I also notice in this world that when someone is labeled as “depressed” or “needing meds” it seems to coincide with the feeling they aren’t worth dealing with, worth associating with, worth reaching out to. I guess we feel that if we can’t “fix” a person then we shouldn’t even bother dealing with them at all.
I can’t tell you how many times I posted on Facebook while depressed, hoping someone would pay attention and call me. Was it sad? Yes? Did I feel like a loser trying to get attention? Yes. Did anyone ever call and check on me? No. I sometimes got a comment of “so sorry you’re feeling that way…” but I can not remember even once a friend picking up the phone and saying “What is going on? How can I help?”
The bigger question – was I ever suicidal? No! Thank God, I never have been. Never. I can assure you of this. I’m a Christian but I still fear death, especially if I did it myself. I’d doubt God would smile on that. But if I had been suicidal, there wasn’t one person who would have stopped me. Why? I don’t know. Because they didn’t think I really would? Because they didn’t want to deal with me? Because – they really don’t care if I am here or not? I don’t know. What I do know is that it seems people don’t care until the person is gone and then they feel guilty, when they might have been able to say something before they read the obit or the news story.
Certainly this guy who killed his family was sending messages on social media in the months leading up to the murders and his suicide. And it was clear by comments made after he died that most of the people in his life wrote him off as a freak and never tried to actually help him.
Comments made on the man’s social media page after the crime are why the depressed and anxious continue to live their lives in the dark no matter how many celebrities suggest they “reach out” and “seek help.”
Or being told you’re not a good Christian because you’re depressed?
Most of the time depressed people, especially Christians, will not seek help because we know we won’t get it. We will be handed Bible verses to show us we are sinning.
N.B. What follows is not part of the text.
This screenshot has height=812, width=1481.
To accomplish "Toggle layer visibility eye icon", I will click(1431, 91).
Pressure will be placed on our shoulders with statements like “I can’t wait to see what God is going to do with your life through this.” Well, that is just great. Not only do we have to survive a traumatic life event but we also have to somehow use it in the future to help others.
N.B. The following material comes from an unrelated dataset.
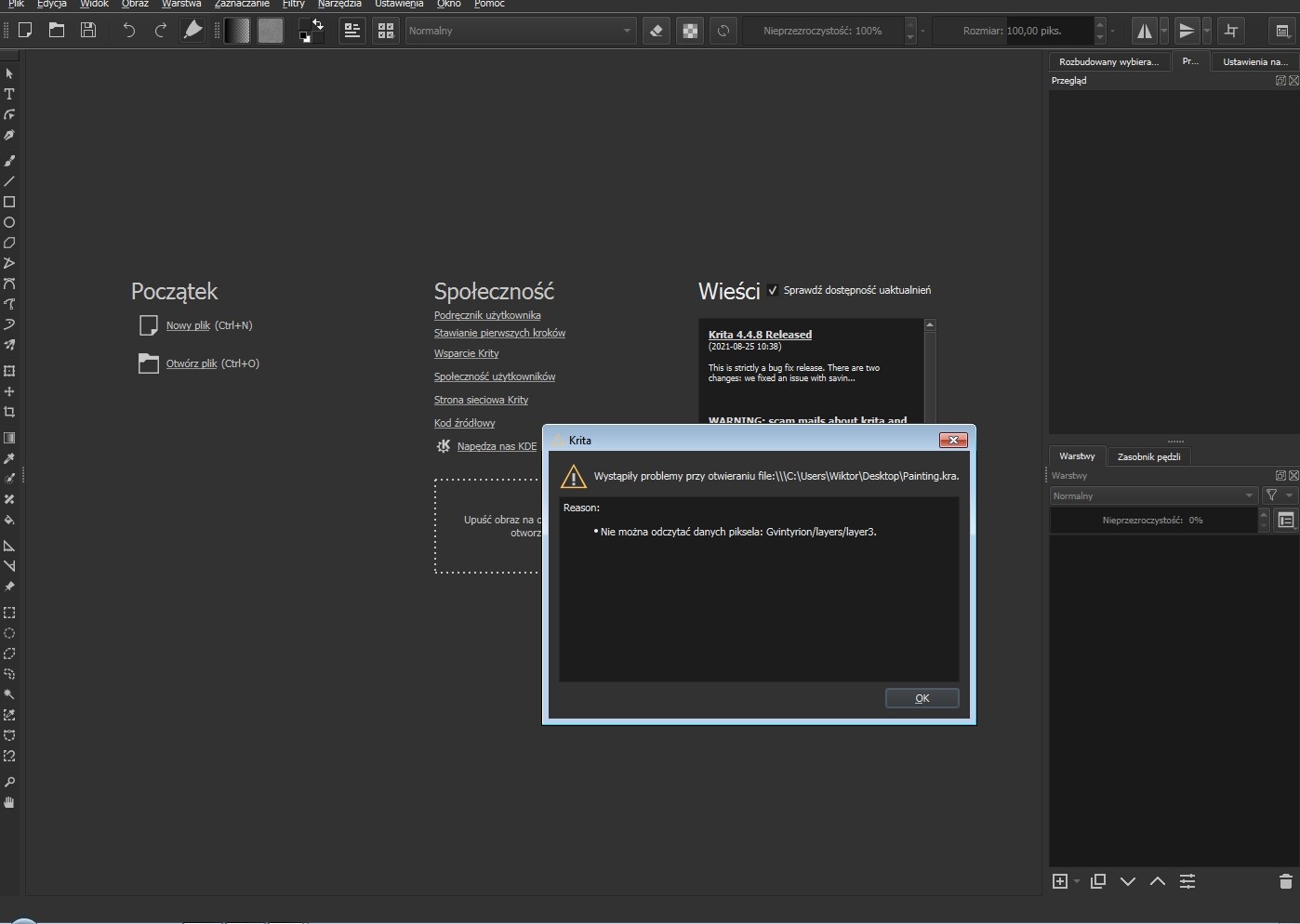Open the Filtry menu

pos(293,4)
Maybe waiting until the crisis is a little more under control before declaring that the person in pain will eventually share their pain so one day the rest of the Christian community can dissect it and judge it like you’re doing.
Christians who deal with depression are tired of the stigma, tired of being looked down on and really tired of being ignored and walked away from. We know the authority we have over the dark. We get it and we try our best to wield that authority but some days we are tired and other Christians reminding us that our weakness is a sin because the Bible commands us to always rejoice and never be anxious is simply not helping.
Maybe if someone had paid attention to that young man’s pleas for help – no matter how subtle they seemed (though I don’t think letting people know in a Facebook post that a murderer doesn’t go around telling everyone of their plans, they just do it, is subtle.) he and the rest of his family would be alive today. But then again, maybe they wouldn’t because as much as I hate to be judged, I can’t imagine judging the family that remains. Most people who are depressed don’t hurt others or even themselves.
I’m sure that man’s family could have never imagined he’d do what he did and they may have even tried many times to get him help. In fact, I have a feeling they begged him to seek help many times. A person has to want to seek help.
It’s sad to think, though, that maybe one reason he didn’t seek that help was the fear of being treated just like he was in death – like a “loser” who “couldn’t get it together,” and “didn’t deserve to live.”